Collinswood is a suburb in Adelaide, Australia, spanning the boundary of the Prospect and the Port Adelaide Enfield local government areas.

The Australian Broadcasting Corporation (ABC) studios on the corner of North East Road and Galway Avenue opened in 1974. The ABC plans to move operations from Collinswood to a new arts precinct on the site of the old Adelaide Central bus station in Franklin Street, Adelaide by 2031. Country Arts SA, the State Theatre Company South Australia and State Opera South Australia who are also tenants of the ABC building will also move.

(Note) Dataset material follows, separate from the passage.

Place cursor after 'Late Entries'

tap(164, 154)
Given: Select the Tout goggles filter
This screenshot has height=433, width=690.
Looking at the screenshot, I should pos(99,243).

Hampstead Post Office opened around 1927 and was renamed Collinswood in 1964.

==History==
In 1838 George Fife Angas selected "country section" 474 in the later-proclaimed Hundred of Yatala. He had been given the right to make first choice of a country section, to which he and other early investors in South Australia were entitled by their purchase of land orders prior to settlement (see Lands administrative divisions of South Australia § Land division history). The bounds of section 474 correspond almost exactly with the present-day Collinwood, but the triangle of land was split, in the early days, between the suburb of Rosebery, in the south, and Collinswood, in the north.

==Population==
In the 2016 Census, there were 1,384 people in Collinswood. 65.8% of people were born in Australia and 68.3% of people spoke only English at home. The most common responses for religion were No Religion 34.0%, Catholic 17.4% and Anglican 10.3%.